# Looking for a game in MA



## SamuraiY (Feb 17, 2004)

I and my brother are looking for a game in MA. I am 16 and he is 19 for those who care. However, we have been playing for a considerable amount of time (roughly 6 years, although the first three weren't too active).We aren't familiar with the 3.5e rules, but are both willing to learn them. Please contact me even if you are only interested in one of us.


----------



## Piratecat (Feb 17, 2004)

We don't have one planned yet, but make sure you guys come to the next EN World game day.


----------



## Saalia (Mar 17, 2004)

*Gamers needed.*



			
				SamuraiY said:
			
		

> I and my brother are looking for a game in MA. I am 16 and he is 19 for those who care. However, we have been playing for a considerable amount of time (roughly 6 years, although the first three weren't too active).We aren't familiar with the 3.5e rules, but are both willing to learn them.

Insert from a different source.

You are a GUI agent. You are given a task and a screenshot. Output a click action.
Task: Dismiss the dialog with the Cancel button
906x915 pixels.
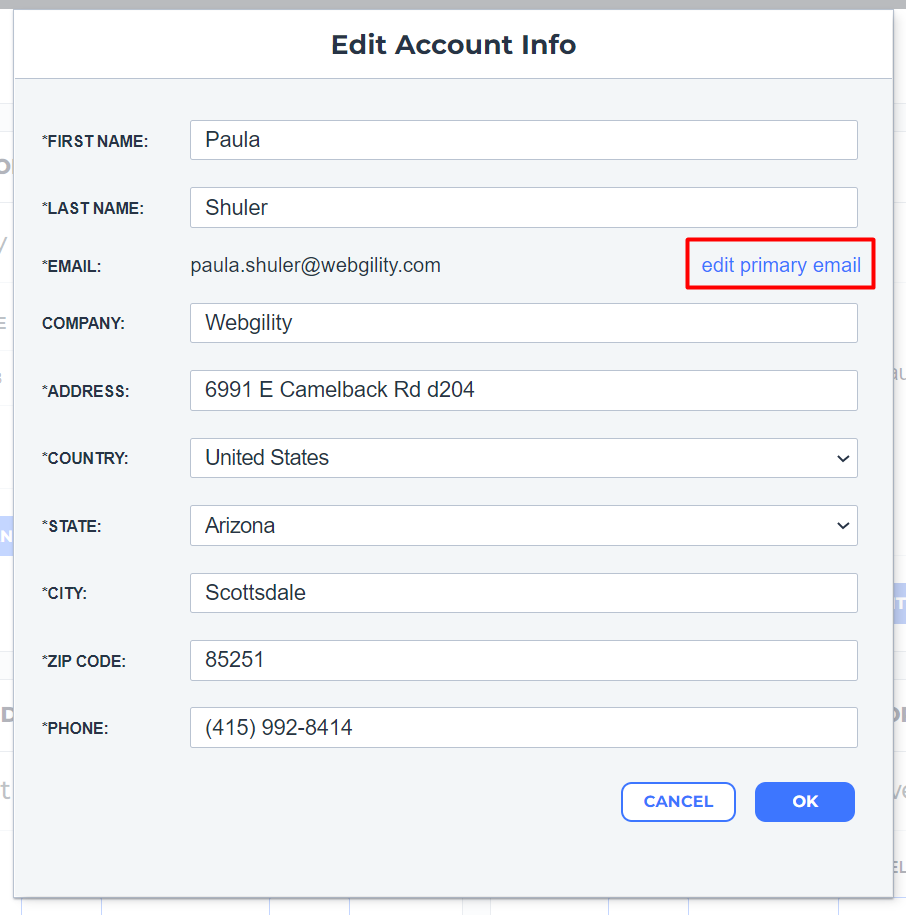coord(678,802)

Please contact me even if you are only interested in one of us.





My DM currently has 2 1st edition games going every other Friday and Saturday night (not this weekend, but the following).  One is for Greyhawk and the other is for a high level battle system-Forgotten Realms (Bloodstone).  We need two player, you can check out my thread on the first page of the Gamers seeking Gamers.  Are you familier with 1st. Ed., if so are you interested?  We are located in Woonsocket RI, not too far from you.

 

-Saalia


----------



## SamuraiY (Mar 18, 2004)

Unfortunately, we don't know any 1st edition. I blame nature for the fact that neither of us where born at the correct time. We would be willing to learn a new system, but I have no idea where we would be able to get 1st edition books at a price we could afford. Thanks though


----------



## Saalia (Mar 18, 2004)

SamuraiY said:
			
		

> Unfortunately, we don't know any 1st edition. I blame nature for the fact that neither of us where born at the correct time. We would be willing to learn a new system, but I have no idea where we would be able to get 1st edition books at a price we could afford. Thanks though





Ebay sells the books at affordable prices, but you don't really need them.  We have plenty to share and unless you are playing a spell caster you won't need any books and even then you can look through and do your spell while you are playing.  If you pass this up you will be missing out on quite an experience.  My DM has been playing for 21 years and DMing for 20, he is awesome.  The first time I played I was 9 and the other players are quite experienced in the game as well (granted not as experienced as the DM, but they know quite a bit).  We welcome 1st time players.  Why don't you give it a try and see if you like it?  1st. edition is what started it all, it's Gary's baby   .


----------